On Friday I went for a lovely outdoor lunch at The Village, a gastro pub in Moseley, on the outskirts of Birmingham. It was noticeable how many guests siting in the beautiful summer sunshine were drinking rose wine. I'm told hat there has been a 10% increase in the sales of rose wine in the last twelve months. If you are a rose wine drinker, then you are not alone . 11% of the wine we drink in the UK is rose, and we spend around £3.3million on it. So quite a few people must be pretty keen on it.

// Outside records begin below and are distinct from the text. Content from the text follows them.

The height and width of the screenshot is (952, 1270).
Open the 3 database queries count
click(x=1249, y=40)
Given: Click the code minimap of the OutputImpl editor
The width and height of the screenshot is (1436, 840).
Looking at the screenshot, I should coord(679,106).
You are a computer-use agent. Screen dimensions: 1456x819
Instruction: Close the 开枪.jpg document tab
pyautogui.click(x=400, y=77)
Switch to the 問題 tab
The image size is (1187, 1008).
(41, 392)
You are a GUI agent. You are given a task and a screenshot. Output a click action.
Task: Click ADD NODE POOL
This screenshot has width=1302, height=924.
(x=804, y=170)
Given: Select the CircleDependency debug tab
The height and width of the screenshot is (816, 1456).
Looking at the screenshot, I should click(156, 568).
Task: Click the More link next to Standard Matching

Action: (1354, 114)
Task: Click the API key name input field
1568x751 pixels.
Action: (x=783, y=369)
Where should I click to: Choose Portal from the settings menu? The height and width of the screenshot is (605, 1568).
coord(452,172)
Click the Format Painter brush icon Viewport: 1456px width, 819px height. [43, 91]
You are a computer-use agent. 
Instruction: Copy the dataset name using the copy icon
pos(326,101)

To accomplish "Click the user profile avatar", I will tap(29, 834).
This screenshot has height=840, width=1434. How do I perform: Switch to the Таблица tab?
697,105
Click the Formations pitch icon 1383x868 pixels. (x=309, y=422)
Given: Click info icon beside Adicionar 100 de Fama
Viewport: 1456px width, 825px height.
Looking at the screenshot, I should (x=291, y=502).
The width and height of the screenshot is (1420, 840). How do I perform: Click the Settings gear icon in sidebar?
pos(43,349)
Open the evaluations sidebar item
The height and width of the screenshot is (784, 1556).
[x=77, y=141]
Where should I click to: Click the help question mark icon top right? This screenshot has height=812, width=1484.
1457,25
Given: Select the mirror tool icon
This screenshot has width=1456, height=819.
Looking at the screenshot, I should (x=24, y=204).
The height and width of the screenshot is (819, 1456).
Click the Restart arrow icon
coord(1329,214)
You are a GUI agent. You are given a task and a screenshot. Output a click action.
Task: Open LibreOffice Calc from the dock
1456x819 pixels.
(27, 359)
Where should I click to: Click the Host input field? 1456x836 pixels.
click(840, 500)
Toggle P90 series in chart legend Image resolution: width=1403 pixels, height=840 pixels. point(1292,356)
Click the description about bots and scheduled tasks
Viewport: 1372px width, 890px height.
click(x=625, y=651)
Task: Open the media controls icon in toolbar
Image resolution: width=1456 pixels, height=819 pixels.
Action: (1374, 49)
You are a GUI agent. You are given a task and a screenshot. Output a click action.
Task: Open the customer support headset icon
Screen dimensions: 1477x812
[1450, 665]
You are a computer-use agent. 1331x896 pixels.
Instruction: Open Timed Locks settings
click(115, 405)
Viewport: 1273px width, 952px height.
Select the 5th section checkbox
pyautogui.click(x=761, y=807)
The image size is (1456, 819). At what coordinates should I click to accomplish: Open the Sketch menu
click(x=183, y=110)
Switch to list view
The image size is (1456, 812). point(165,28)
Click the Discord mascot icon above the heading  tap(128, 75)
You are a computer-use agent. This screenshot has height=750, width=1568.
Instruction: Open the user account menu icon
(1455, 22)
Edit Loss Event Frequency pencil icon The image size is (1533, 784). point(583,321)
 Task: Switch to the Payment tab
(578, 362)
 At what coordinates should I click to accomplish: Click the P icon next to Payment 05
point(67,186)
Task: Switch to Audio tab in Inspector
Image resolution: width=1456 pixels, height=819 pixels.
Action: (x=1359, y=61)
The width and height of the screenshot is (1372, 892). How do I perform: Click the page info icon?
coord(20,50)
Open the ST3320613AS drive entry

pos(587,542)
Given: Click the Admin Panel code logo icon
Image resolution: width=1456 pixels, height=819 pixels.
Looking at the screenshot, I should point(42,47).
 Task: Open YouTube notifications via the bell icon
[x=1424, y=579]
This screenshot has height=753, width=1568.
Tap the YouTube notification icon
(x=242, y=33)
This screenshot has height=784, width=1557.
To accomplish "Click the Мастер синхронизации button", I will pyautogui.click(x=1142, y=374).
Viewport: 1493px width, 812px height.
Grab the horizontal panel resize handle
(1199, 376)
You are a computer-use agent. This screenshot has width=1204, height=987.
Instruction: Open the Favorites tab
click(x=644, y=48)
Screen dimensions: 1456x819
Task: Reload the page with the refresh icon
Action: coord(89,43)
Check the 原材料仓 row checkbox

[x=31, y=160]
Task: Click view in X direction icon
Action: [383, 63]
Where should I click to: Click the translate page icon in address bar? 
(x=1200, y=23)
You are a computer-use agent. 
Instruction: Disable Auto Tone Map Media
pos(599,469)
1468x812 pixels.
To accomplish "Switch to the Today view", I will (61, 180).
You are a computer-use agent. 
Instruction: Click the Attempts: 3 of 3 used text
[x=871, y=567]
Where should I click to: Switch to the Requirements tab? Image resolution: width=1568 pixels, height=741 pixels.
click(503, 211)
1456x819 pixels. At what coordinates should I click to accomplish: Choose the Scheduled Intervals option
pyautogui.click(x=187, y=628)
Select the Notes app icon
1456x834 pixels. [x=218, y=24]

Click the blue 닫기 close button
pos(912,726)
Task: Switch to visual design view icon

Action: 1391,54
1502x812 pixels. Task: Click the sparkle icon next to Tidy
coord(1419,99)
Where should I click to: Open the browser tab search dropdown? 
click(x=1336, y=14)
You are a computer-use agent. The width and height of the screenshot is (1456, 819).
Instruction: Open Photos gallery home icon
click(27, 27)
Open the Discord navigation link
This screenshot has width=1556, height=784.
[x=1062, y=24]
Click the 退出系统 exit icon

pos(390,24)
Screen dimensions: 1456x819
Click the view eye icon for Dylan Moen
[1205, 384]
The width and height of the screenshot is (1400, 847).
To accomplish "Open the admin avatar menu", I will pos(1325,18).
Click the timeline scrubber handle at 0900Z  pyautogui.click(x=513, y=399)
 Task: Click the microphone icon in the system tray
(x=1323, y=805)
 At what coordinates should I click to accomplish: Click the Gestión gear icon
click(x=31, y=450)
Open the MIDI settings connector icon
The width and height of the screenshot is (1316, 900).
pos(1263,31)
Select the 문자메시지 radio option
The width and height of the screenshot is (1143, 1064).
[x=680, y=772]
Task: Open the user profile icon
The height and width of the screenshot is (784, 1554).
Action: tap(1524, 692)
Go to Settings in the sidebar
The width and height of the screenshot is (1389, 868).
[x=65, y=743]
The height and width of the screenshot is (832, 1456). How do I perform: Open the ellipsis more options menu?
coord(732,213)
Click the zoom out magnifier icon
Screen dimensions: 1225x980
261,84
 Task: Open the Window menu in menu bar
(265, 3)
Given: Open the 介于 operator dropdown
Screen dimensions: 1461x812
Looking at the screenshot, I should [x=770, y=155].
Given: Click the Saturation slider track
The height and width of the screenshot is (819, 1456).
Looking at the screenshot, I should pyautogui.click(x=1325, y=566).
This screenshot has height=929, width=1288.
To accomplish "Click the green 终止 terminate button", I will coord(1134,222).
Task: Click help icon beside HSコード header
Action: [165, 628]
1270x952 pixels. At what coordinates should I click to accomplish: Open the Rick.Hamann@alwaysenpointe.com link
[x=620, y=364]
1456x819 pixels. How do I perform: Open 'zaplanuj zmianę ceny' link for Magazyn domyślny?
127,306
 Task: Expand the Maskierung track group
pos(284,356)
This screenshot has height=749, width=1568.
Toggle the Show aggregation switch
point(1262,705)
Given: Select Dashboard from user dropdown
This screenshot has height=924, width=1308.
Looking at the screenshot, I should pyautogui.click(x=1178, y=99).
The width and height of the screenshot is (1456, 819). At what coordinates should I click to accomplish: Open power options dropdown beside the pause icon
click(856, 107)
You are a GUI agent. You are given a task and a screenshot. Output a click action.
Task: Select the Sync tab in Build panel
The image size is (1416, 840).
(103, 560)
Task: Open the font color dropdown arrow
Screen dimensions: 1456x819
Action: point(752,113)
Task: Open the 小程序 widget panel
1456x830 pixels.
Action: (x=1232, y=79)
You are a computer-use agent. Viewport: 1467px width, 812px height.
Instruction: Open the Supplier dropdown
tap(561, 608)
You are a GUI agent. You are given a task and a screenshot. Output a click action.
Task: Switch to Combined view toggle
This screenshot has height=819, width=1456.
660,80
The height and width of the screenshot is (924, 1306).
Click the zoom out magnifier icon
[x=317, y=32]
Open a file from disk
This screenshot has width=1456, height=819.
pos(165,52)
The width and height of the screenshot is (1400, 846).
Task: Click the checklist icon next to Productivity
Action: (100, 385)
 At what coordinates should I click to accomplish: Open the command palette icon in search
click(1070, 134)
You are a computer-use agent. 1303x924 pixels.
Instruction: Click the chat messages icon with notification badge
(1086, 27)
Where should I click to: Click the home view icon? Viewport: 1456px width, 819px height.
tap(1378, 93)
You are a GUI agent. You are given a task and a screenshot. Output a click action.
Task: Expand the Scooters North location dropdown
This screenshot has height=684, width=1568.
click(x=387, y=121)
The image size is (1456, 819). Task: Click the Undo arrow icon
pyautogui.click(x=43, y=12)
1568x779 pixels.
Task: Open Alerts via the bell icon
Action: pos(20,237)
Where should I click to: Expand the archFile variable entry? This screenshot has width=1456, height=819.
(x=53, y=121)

Personally. I am not a rose drinker but a good friend of mine, LOVES rose but you wont find many wine professionals shouting that from the roof tops - but with caveats. It shouldn't be sweet and it shouldn't be heavy. The well-made Cote de Provence pinks are good, their colour alone is tantalisingly appealing and their aromas make you think of rose petals, strawberries and raspberries and summer smells. Their flavours are bright, vibrant and refreshing. Surprisingly, the sales figures show that we drink rose all year and not just in the warmer months, but I can't help thinking that May to September seems the perfect time to enjoy these wines, partly due to the weather and partly due to the fact that the wines have had time to settle after bottling in April and are then beautifully fresh and fruity.
Provence, claims to be the oldest wine region in France with a history of wine making, particularly rose, going back 2,500 years. The grapes used are Grenache, Cinsault, Carignan and Rolle along with a few others, all red grapes which are de-stemmed, lightly crushed and then macerated for between 2 and 20 hours until the desired colour and aromas are extracted from the skins. The grapes are then pressed and fermentation talks place in stainless steel tanks. It may sound all too easy but rose can be the most tricky of wines to make to obtain just the right amount of flavour and colour without extracting too many of the heavy tannins you find in red wines. When done properly, the wines are delicate, dry and crisp and often with a lively spicy finish.
Exports to the UK from Provence have risen 82% in recent years, so there are plenty of Cotes de Provence roses in our stores.
Rose wines work brilliantly with oily Mediterranean dishes as well as most things pink - like lobster, prawns, ham and summer puddings.